WHAT NEEDS TO BE DONE: Would you please print the data a second time, exactly as it stands?

[Opening RECORDS section]

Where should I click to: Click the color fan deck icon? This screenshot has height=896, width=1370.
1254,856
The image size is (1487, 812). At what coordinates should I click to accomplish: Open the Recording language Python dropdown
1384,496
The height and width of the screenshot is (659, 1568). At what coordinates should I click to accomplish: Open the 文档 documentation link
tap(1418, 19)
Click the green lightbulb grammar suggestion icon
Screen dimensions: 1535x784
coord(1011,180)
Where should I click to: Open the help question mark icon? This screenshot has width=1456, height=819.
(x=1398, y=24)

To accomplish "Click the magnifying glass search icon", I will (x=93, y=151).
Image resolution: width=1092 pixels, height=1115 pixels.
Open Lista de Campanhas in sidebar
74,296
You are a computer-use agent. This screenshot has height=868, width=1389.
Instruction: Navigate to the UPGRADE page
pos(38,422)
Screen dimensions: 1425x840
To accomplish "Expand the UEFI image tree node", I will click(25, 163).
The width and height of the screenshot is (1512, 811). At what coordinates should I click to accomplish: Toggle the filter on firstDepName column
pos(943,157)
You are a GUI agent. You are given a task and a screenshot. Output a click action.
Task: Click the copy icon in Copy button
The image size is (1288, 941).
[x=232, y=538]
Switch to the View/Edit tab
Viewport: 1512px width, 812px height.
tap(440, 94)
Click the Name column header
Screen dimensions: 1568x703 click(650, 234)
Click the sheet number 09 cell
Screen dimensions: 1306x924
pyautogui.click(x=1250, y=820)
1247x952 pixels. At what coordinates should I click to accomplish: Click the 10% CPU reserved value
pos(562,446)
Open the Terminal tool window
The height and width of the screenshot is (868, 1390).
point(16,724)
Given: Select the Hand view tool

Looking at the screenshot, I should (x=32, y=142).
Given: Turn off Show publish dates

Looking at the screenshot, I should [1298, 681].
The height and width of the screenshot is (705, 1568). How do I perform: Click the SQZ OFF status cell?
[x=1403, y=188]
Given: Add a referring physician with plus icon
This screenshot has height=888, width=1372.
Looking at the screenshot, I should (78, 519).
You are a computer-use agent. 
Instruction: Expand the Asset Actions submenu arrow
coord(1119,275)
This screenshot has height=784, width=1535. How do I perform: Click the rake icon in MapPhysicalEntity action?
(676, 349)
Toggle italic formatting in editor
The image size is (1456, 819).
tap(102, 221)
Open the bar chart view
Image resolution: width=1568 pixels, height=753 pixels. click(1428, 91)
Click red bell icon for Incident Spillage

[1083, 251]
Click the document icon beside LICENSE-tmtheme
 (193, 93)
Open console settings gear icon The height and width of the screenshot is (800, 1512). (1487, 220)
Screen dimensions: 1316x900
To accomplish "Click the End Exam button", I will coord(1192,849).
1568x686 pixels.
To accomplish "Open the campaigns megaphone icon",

[Closing RECORDS section]

YOUR SOLUTION:
Where should I click to: Click the color fan deck icon? This screenshot has height=896, width=1370.
1254,856
The image size is (1487, 812). At what coordinates should I click to accomplish: Open the Recording language Python dropdown
1384,496
The height and width of the screenshot is (659, 1568). At what coordinates should I click to accomplish: Open the 文档 documentation link
tap(1418, 19)
Click the green lightbulb grammar suggestion icon
Screen dimensions: 1535x784
coord(1011,180)
Where should I click to: Open the help question mark icon? This screenshot has width=1456, height=819.
(x=1398, y=24)

To accomplish "Click the magnifying glass search icon", I will (x=93, y=151).
Image resolution: width=1092 pixels, height=1115 pixels.
Open Lista de Campanhas in sidebar
74,296
You are a computer-use agent. This screenshot has height=868, width=1389.
Instruction: Navigate to the UPGRADE page
pos(38,422)
Screen dimensions: 1425x840
To accomplish "Expand the UEFI image tree node", I will click(25, 163).
The width and height of the screenshot is (1512, 811). At what coordinates should I click to accomplish: Toggle the filter on firstDepName column
pos(943,157)
You are a GUI agent. You are given a task and a screenshot. Output a click action.
Task: Click the copy icon in Copy button
The image size is (1288, 941).
[x=232, y=538]
Switch to the View/Edit tab
Viewport: 1512px width, 812px height.
tap(440, 94)
Click the Name column header
Screen dimensions: 1568x703 click(650, 234)
Click the sheet number 09 cell
Screen dimensions: 1306x924
pyautogui.click(x=1250, y=820)
1247x952 pixels. At what coordinates should I click to accomplish: Click the 10% CPU reserved value
pos(562,446)
Open the Terminal tool window
The height and width of the screenshot is (868, 1390).
point(16,724)
Given: Select the Hand view tool

Looking at the screenshot, I should (x=32, y=142).
Given: Turn off Show publish dates

Looking at the screenshot, I should [1298, 681].
The height and width of the screenshot is (705, 1568). How do I perform: Click the SQZ OFF status cell?
[x=1403, y=188]
Given: Add a referring physician with plus icon
This screenshot has height=888, width=1372.
Looking at the screenshot, I should (78, 519).
You are a computer-use agent. 
Instruction: Expand the Asset Actions submenu arrow
coord(1119,275)
This screenshot has height=784, width=1535. How do I perform: Click the rake icon in MapPhysicalEntity action?
(676, 349)
Toggle italic formatting in editor
The image size is (1456, 819).
tap(102, 221)
Open the bar chart view
Image resolution: width=1568 pixels, height=753 pixels. click(1428, 91)
Click red bell icon for Incident Spillage

[1083, 251]
Click the document icon beside LICENSE-tmtheme
 (193, 93)
Open console settings gear icon The height and width of the screenshot is (800, 1512). (1487, 220)
Screen dimensions: 1316x900
To accomplish "Click the End Exam button", I will coord(1192,849).
1568x686 pixels.
To accomplish "Open the campaigns megaphone icon",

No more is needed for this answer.